I was wondering if there is a way to retrieve the FeatureData[Taxonomy] artifact from a multifasta with accension number and taxid without downloading all the sequences again using rescript.
My multifasta/database looks like this:
I want to write the taxonomy file for the taxonomic assignation in the format
AccesionNumber Order;Family;Genus;Species
Starting from a multifasta in which I have the AN and the taxid in the header sa I posted above.
I will use this multifasta also ad my reference database.
I think I can help you make a list of just your Accession Numbers (AN) from that fast file, but we will have to use a different taxonomy database, say from NCBI, to get Order;Family;Genus;Species.
Do you have a database source already downloaded, or are you asking for help finding one?
I have already created a database with 12s from vertebrates. I have downloaded all the VRT seq from embl and than performed a ecoPCR with my metabarcoding primer. So I have this multifasta containing all unique 12s sequences annotated as above.
I need to create the taxonomy file starting from this fasta file in which all headers start with the AN and there is also the taxid reported as taxid=XXXXX.

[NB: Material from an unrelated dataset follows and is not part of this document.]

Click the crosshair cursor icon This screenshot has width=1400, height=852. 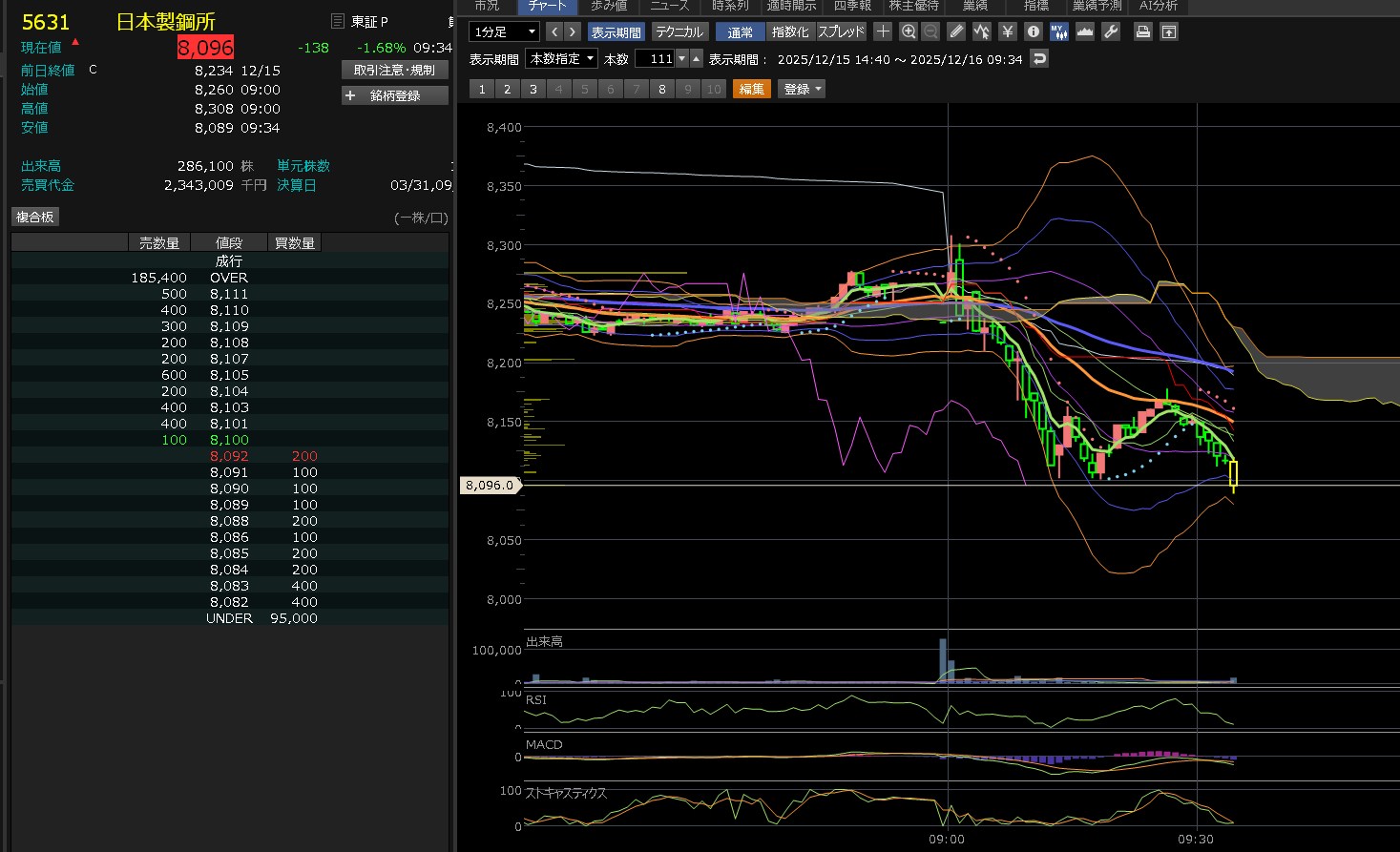(x=883, y=31)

Check out our RESCRIPt 12S db tutorial. It's just a simple example of what you can do, but it should help you get started...
Although it means re-downloading everything again, and potentially in batches by taxonomic group. But everything will be formatted properly.
The notebook specifically looks for records of 12S reads, but you can perform a separate search that downloads only genome records and then use feature-classifier extract-reads to extract the ampicon region from those genomes. Then you can merge with the other batches of data.
Anyway, I just wanted to provide another option that you can try running in parallel.